A type of document retriever that splits input documents into smaller chunks while separately storing and preserving the original documents. The small chunks are embedded, then on retrieval, the original "parent" documents are retrieved.

This strikes a balance between better targeted retrieval with small documents and the more context-rich larger documents.

Example

const retriever = new ParentDocumentRetriever({
vectorstore: new MemoryVectorStore(new OpenAIEmbeddings()),
byteStore: new InMemoryStore<Uint8Array>(),
parentSplitter: new RecursiveCharacterTextSplitter({
chunkOverlap: 0,
chunkSize: 500,
}),
childSplitter: new RecursiveCharacterTextSplitter({
chunkOverlap: 0,
chunkSize: 50,
}),
childK: 20,
parentK: 5,
});

const parentDocuments = await getDocuments();
await retriever.addDocuments(parentDocuments);
const retrievedDocs = await retriever.getRelevantDocuments("justice breyer");

Hierarchy (view full)

Constructors

Properties

childDocumentRetriever: any
docstore: BaseStoreInterface<string, Document>
documentCompressor: undefined | BaseDocumentCompressor
vectorstore: VectorStoreInterface
documentCompressorFilteringFn?: ((docs) => SubDocs)

Type declaration

childSplitter: TextSplitter
idKey: string = "doc_id"
childK?: number
parentK?: number
parentSplitter?: any

Methods

  • Adds documents to the docstore and vectorstores. If a retriever is provided, it will be used to add documents instead of the vectorstore.

    Parameters

    • docs: Document[]

      The documents to add

    • Optional config: {
          addToDocstore?: boolean;
          childDocChunkHeaderOptions?: any;
          ids?: string[];
      }
      • Optional addToDocstore?: boolean

        Boolean of whether to add documents to docstore. This can be false if and only if ids are provided. You may want to set this to False if the documents are already in the docstore and you don't want to re-add them.

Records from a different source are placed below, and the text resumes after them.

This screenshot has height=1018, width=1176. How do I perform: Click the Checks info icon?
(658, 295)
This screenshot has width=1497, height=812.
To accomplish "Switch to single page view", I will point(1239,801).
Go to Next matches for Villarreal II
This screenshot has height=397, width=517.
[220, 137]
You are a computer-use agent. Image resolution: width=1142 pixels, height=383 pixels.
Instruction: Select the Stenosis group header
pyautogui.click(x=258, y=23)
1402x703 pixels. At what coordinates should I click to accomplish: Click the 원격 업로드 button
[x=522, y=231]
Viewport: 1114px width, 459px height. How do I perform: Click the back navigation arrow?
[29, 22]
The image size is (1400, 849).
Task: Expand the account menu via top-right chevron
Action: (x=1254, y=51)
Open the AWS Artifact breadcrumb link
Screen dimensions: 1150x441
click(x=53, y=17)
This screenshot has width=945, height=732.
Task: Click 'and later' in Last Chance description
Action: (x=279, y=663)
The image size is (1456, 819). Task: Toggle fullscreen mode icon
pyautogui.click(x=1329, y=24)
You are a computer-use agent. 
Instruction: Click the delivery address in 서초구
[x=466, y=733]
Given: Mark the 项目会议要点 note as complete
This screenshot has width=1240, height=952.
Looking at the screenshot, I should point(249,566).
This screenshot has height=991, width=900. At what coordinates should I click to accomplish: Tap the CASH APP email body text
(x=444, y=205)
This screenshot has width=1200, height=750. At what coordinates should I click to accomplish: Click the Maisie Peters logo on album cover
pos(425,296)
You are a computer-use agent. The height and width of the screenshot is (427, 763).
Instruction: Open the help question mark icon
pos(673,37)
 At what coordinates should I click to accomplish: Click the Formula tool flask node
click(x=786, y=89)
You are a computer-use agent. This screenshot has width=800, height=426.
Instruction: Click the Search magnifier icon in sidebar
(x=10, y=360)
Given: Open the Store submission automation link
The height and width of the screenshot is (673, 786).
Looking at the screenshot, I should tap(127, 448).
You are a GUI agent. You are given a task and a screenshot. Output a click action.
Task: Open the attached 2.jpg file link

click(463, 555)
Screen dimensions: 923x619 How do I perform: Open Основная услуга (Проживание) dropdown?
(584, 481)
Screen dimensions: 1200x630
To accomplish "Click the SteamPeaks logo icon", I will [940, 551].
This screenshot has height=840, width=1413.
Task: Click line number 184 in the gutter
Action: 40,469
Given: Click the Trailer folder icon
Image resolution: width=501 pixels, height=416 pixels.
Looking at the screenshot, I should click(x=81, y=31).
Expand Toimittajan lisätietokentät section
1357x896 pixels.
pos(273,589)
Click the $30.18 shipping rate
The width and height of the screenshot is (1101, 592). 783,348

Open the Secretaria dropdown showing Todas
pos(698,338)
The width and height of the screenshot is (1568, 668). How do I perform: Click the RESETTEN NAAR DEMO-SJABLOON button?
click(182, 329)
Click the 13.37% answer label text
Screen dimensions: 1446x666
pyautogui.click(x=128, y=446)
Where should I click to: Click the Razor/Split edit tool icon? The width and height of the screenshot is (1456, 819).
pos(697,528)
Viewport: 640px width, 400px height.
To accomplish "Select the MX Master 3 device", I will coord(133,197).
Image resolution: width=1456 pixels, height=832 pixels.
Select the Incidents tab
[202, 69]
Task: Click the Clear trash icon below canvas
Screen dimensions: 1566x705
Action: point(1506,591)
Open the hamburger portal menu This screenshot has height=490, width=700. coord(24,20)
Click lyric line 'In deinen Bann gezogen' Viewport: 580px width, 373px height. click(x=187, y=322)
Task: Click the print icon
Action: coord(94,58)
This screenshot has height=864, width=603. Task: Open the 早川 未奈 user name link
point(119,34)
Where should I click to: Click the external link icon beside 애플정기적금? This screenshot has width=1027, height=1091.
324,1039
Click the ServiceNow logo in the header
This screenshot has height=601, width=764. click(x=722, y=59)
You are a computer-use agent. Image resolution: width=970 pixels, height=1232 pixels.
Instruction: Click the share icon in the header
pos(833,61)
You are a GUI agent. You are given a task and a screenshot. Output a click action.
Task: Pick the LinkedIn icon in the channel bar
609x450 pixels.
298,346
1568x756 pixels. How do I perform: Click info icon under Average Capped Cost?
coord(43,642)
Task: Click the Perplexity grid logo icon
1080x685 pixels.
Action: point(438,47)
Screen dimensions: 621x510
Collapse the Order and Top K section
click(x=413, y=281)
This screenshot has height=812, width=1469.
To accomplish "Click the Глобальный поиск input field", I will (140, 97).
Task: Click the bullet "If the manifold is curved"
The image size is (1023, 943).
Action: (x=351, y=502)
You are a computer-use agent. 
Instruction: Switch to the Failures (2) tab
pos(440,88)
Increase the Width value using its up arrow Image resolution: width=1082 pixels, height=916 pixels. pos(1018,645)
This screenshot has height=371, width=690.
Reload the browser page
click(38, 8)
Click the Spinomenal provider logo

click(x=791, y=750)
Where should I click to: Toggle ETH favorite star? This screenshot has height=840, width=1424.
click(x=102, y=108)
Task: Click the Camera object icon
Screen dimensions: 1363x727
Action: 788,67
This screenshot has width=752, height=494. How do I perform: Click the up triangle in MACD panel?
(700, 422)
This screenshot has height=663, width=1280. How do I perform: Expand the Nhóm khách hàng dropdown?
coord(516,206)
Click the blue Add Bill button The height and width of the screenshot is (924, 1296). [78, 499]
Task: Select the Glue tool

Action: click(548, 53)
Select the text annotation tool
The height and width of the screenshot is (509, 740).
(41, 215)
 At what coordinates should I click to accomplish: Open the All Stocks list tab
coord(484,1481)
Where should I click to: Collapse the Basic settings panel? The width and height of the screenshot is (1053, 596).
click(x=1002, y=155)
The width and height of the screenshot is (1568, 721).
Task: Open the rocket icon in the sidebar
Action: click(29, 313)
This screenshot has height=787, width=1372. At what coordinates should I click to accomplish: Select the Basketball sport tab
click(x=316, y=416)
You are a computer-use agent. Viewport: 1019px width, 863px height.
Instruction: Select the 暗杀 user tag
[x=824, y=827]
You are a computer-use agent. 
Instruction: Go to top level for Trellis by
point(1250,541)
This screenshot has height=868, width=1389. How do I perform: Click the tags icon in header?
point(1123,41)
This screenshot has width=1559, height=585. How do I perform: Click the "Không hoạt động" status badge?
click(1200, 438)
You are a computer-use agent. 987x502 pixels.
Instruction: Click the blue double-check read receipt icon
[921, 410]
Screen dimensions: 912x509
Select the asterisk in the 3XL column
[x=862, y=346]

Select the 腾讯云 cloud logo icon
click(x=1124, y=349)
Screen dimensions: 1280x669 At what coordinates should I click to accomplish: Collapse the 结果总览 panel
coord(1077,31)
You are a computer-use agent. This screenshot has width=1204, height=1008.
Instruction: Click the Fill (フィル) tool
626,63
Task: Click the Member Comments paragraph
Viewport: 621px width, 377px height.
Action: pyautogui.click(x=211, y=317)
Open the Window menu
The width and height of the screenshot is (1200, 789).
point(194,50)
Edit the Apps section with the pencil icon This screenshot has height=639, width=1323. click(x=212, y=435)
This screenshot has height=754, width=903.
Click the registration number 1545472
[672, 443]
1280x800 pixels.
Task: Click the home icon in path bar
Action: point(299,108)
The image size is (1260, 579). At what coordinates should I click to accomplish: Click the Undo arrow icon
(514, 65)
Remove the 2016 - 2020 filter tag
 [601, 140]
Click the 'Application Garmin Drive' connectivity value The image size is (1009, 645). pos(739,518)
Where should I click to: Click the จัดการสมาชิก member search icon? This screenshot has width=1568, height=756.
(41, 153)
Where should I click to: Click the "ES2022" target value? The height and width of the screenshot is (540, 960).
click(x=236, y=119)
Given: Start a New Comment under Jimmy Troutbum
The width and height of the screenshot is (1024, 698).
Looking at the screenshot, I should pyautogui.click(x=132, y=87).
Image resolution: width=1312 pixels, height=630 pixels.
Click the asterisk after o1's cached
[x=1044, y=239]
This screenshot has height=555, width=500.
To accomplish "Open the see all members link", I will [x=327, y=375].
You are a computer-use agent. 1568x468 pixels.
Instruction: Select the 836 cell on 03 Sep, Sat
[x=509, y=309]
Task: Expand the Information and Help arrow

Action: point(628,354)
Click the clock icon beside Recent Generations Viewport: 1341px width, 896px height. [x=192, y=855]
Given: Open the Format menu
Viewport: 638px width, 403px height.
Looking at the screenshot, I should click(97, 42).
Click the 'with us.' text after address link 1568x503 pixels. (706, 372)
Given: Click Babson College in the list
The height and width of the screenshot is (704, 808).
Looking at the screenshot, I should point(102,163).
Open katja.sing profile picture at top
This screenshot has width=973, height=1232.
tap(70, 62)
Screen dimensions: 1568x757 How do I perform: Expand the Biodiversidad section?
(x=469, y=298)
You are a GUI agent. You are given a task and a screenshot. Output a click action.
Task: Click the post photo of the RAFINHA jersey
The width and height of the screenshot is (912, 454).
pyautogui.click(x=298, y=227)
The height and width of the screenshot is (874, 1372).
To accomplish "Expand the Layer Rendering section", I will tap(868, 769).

      • Optional childDocChunkHeaderOptions?: any
      • Optional ids?: string[]

        Optional list of ids for documents. If provided should be the same length as the list of documents. Can provided if parent documents are already in the document store and you don't want to re-add to the docstore. If not provided, random UUIDs will be used as ids.

    Returns Promise<void>